Те силы, что с рожденья мертво спали
В оковах верности святой архонтской стали,
Услышав зов запретный, пробудятся.
Им будет ведом страх и похоть, пожаров дым и вонь гниющей плоти
Бездушных тел, что скверне подчинились.
Накроет мир пороков покрывало,
Огонь мечей померкнет, словно не бывал он.
Строки пророчества святого Ариеса… «Один меч архонта погас благодаря моей глупости, а его хозяин затерялся на просторах Эймара. Пока Моргват жив, но что он может без своего оружия? Благодаря таким, как я или Гервант, сбываются самые страшные предсказания: мы способны на многое, но тратим силы понапрасну и гибнем также бездарно, как жили».
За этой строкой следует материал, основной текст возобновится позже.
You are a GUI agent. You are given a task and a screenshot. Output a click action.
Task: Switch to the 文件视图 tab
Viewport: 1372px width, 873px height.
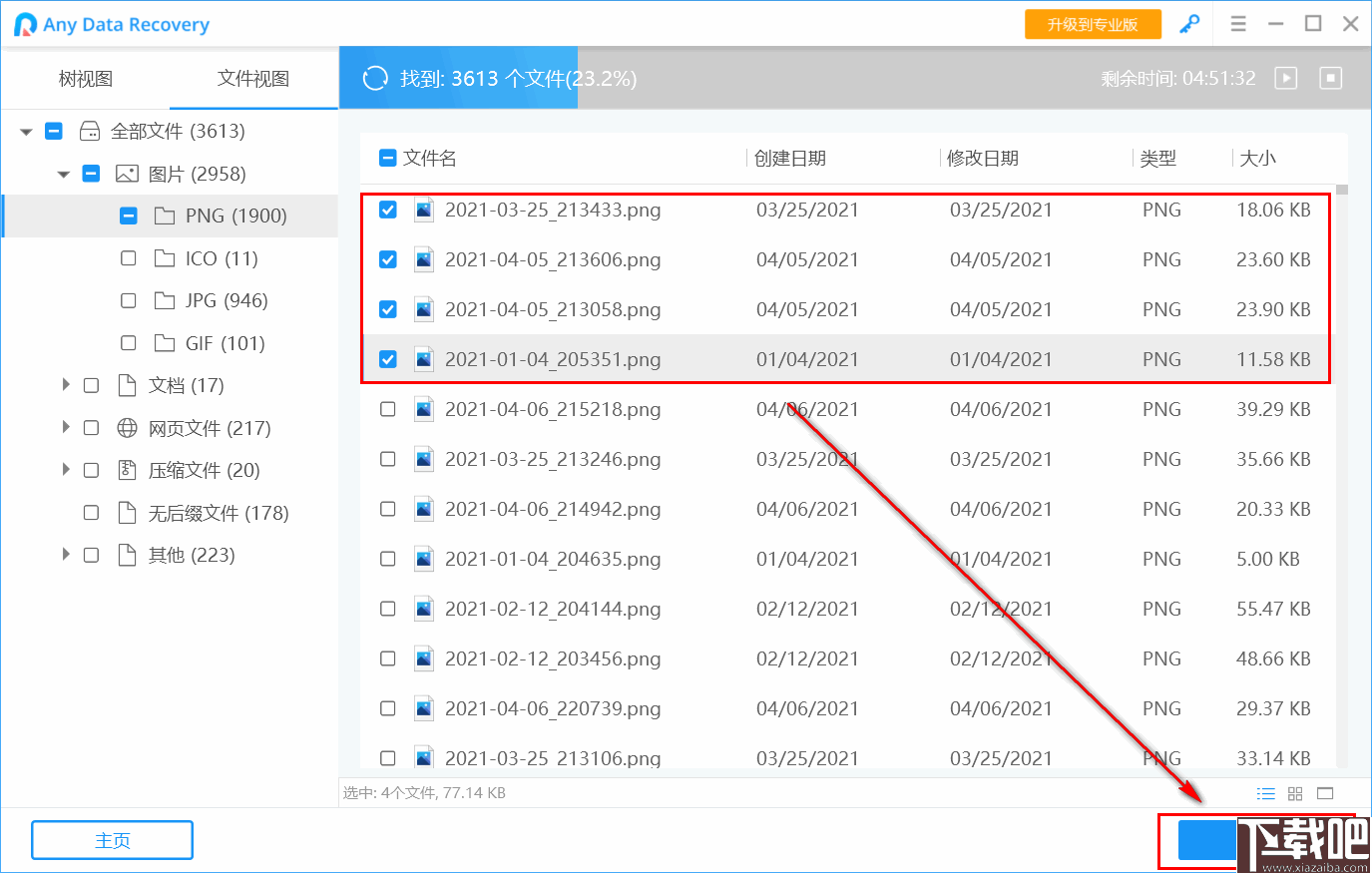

– Почему молчишь, эльф? – громко спросил Коган, прерывая раздумья Ханлейта, – уговор помнишь? Я хочу песню. На харматанском. Ну?
В стенку забарабанили.
– Уснул что ли? Впереди деревня, надо бы нам крысу.
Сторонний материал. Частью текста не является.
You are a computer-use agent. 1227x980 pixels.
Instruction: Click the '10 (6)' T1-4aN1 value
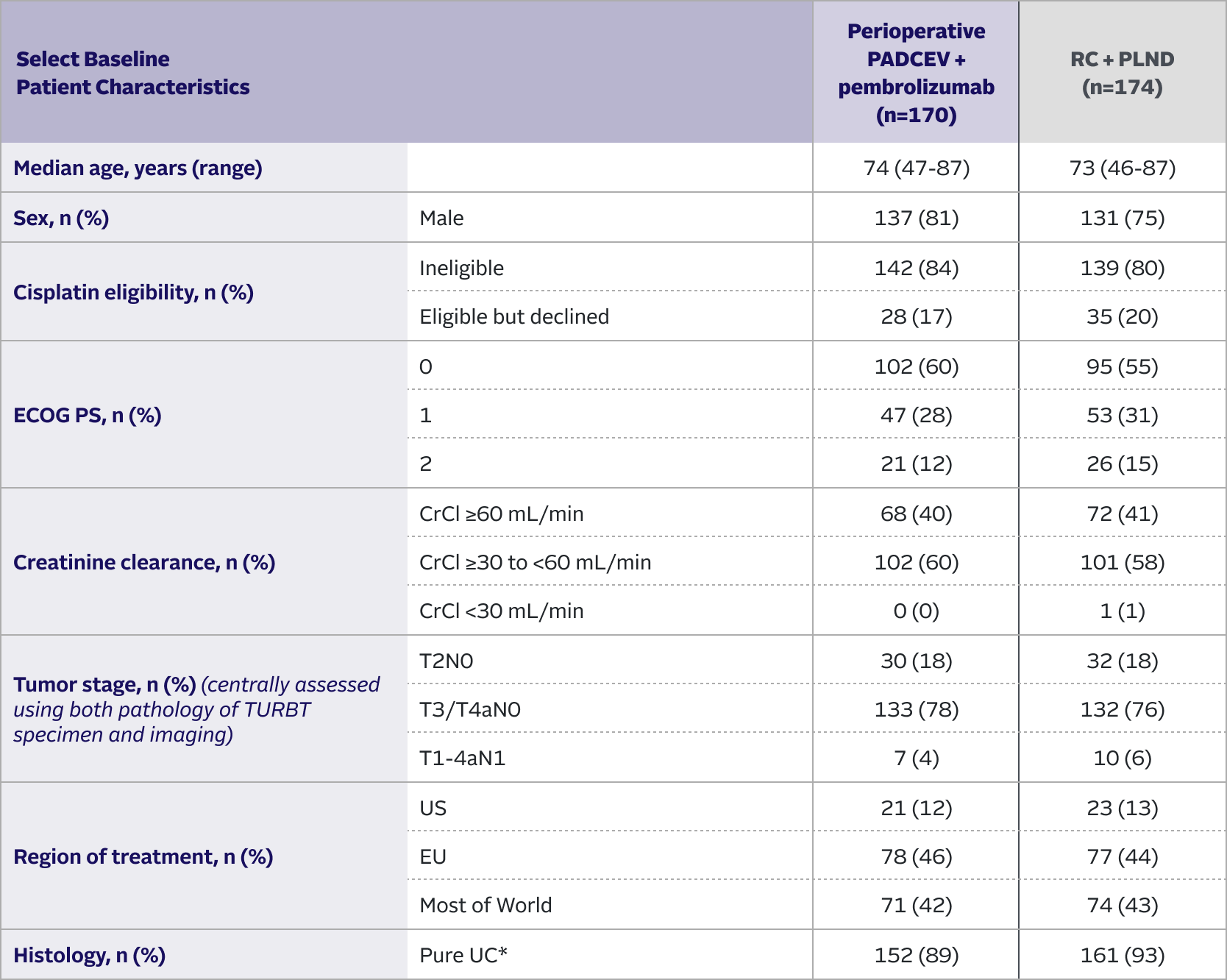(x=1122, y=759)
«Зачем ему крыса? Это в тюрьме подсаживают предателя в камеры…» Клетка была в пути уже долго, и Хану стало тяжело дышать. Во тьме перед его открытыми глазами плясали блестящие точки, а в голове стоял неясный гул. Вода закончилась. Ханлейт был бы рад любой остановке, лишь бы тряска прекратилась. Наконец, его скромное желание сбылось: процессия сделала остановку. Пленник в изнеможении распростерся на полу, чувствуя, как ноет тело, избитое дорогой.